The final reason why an Autistic might stim is for self-expression. Stimming is the easiest way for me to express myself and my emotions and feelings. I stim differently depending on how I’m feeling. When I’m generally happy, my hands tend to be bouncier, and my motions more crisp when I stim. When I’m generally not happy, my hands tend to be more chaotic, hurried, and jerky.

Stimming can occur with all major external senses. In this excellent video, Amethyst discusses in more detail the three main reasons Autistics stim, as well as seven senses that Autistics might use when stimming: taste, touch, smell, hearing, sight, proprioception, and vestibular. I’d like to briefly mention two more senses that Autistics, myself included, stimulate–thermoception and nociception. Thermoception is how we sense and process heat, or the absence of heat. I’m really heat sensitive, but have difficulty feeling cold. To me, cold things make me feel blissfully numb, and it’s a sensory experience that helps me regulate myself, as well as one that seek out just because it makes me feel good. Nociception is how we sense pain, or the lack of pain, and a sense I often stimulate when I’m extremely stressed or angered. Usually I will intensely dig my fingernails into my skin, or slap my arms extremely hard. At times, I’ll even bite my hands. Allistics often get worried and afraid for me when I engage in this, but my intention isn’t to harm or hurt or kill myself.

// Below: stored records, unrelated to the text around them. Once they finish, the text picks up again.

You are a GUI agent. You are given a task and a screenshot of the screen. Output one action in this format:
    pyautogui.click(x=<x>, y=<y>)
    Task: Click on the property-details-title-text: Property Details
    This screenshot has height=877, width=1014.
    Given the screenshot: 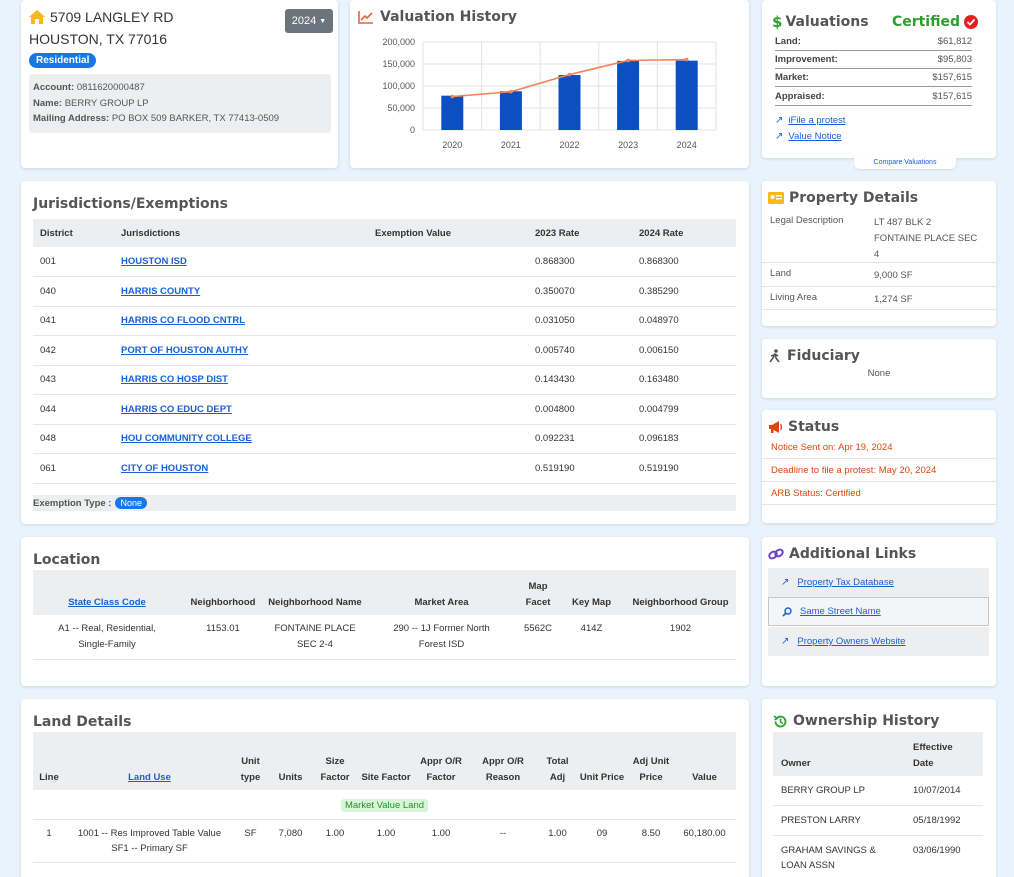 What is the action you would take?
    pyautogui.click(x=854, y=198)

Rather, the pain that I feel helps me deal with the outside stress.

A young, male-appearing kid, with short black hair and brown skin looks at the camera while waving his hands.
A young, male-appearing kid, with short black hair and brown skin looks at the camera while waving his hands.

This leads to the main point of this post. Allistics often misunderstand stimming, and discourage it in a number of formal and informal ways.

For example, as a kid, my family would make me sit on my hands, or make me restrain my body in other ways to stop from stimming. At times, they even told me it made them not want to be around me, and that if I couldn’t stop fidgeting, I wouldn’t have any friends.

In school, I was told not to stim (fidget was their word) because it was considered disruptive. I was never overtly punished, for which I’m truly fortunate–too many Autistics have to suffer “quiet hands” reminders–but it was very clearly not tolerated.

I developed a lot of shame around stimming, something Amethyst also did and talks about in the video, as well as many other Autistics. For years, I hated my innate need to move or engage with the sensory world differently than others.

But last October, well before I had begun to believe I might be Autistics. I told my therapists about how I would in the private of my bedroom or the bathroom fidget or flap or even, if no one was around, jump or spin, and she told me to pursue this as a stress release. It felt terrifying to try it outside of my private areas. I remember flapping in the elevator at work for the first time and having a mini-freak out about whether or not there were security cameras in there, and if the security folks where watching me right now in disbelief.

As I began to realize that I was Autistic, and there was a reason for this, and that others were dealing with similar issues I was, and that stimming was something that many engaged in proudly, it became empowering for me to stim. It felt like a beautiful form of self-acceptance, and a fuck you to the world for trying to get me to stop (I’m a rebel, what can I say?) I’m so much better able to deal with my outside world and environment in large part because I feel much more free to express my feelings and regulate my emotions in the way that is most natural to me.

Allyship Tip: If you consider yourself an Autistic ally, make sure that you and the spaces you occupy are as stim positive or neutral as possible. Don’t stare at us. If you’re curious, ask questions politely, but many of us still have a lot of shame to work through with regards to stimming, and folks staring at us can make us relive that pain and make us abandon stimming, which can be quite hard on us.